*WHAT YOU SHOULD DO*. Reproduce the lines from the line with "You are a computer-use" to the line with "tap(213, 350)", including both of those lines. Leave the pictures out of your copy.

*DATA SHOWN*.

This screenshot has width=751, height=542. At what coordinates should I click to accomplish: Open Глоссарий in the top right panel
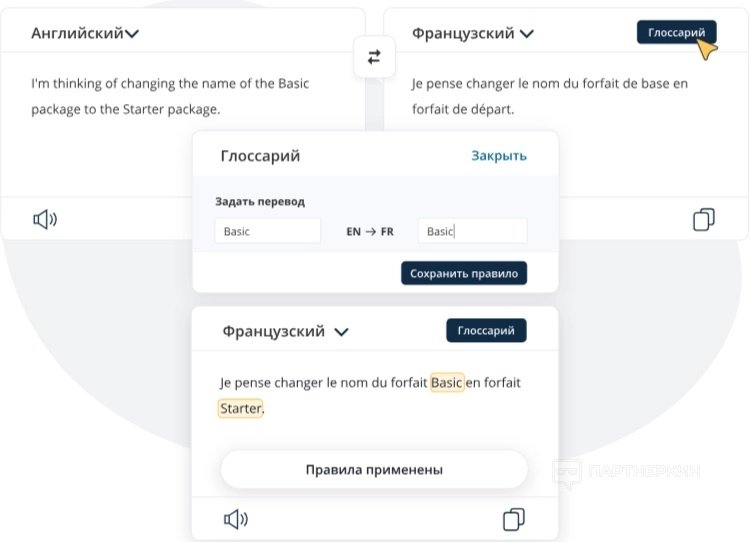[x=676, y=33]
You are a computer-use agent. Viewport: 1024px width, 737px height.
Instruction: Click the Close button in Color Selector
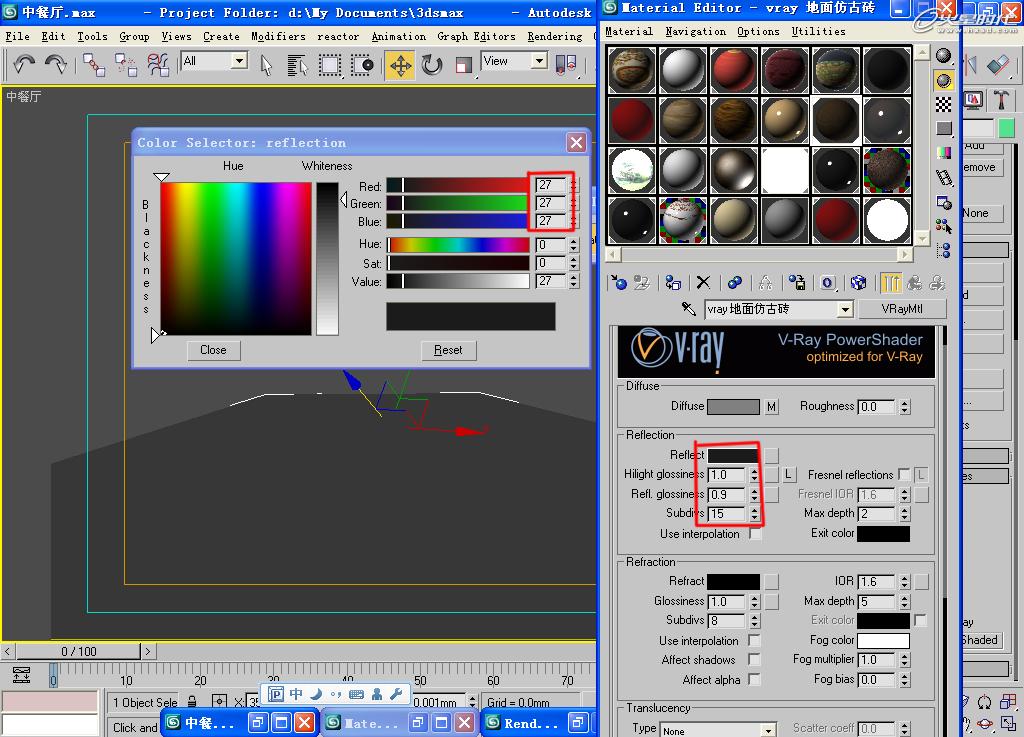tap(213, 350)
---
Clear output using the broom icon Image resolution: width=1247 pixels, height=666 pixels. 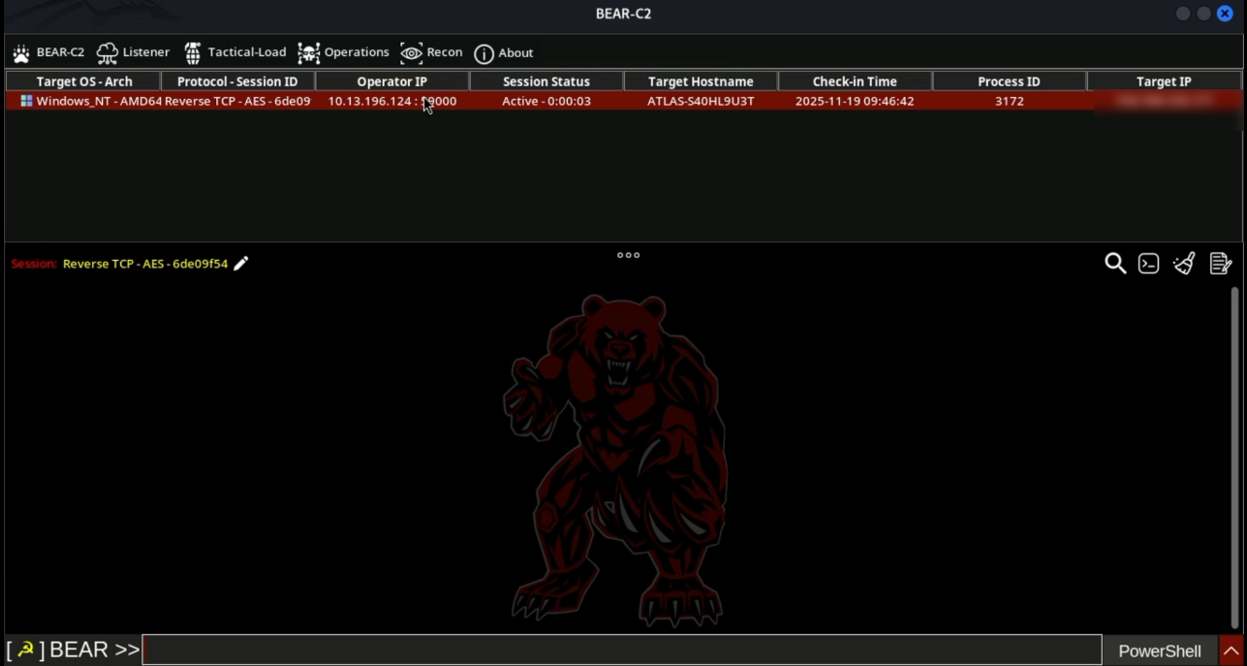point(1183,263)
* * *
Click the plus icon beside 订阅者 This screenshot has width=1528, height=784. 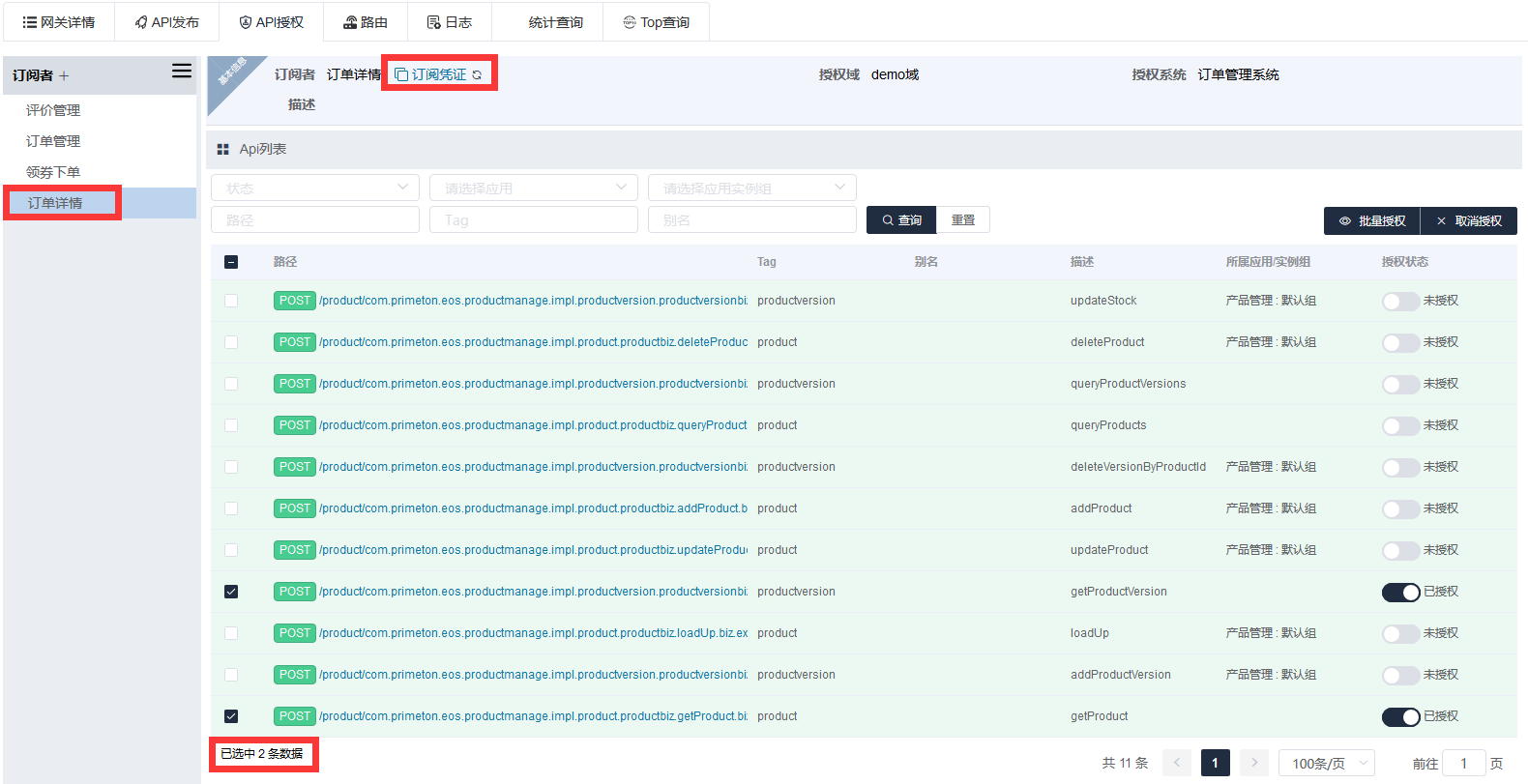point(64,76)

*OUTPUT FOR THIS EXERCISE*.
You are a computer-use agent. Viewport: 1024px width, 737px height.
Instruction: Click the Close button in Color Selector
tap(213, 350)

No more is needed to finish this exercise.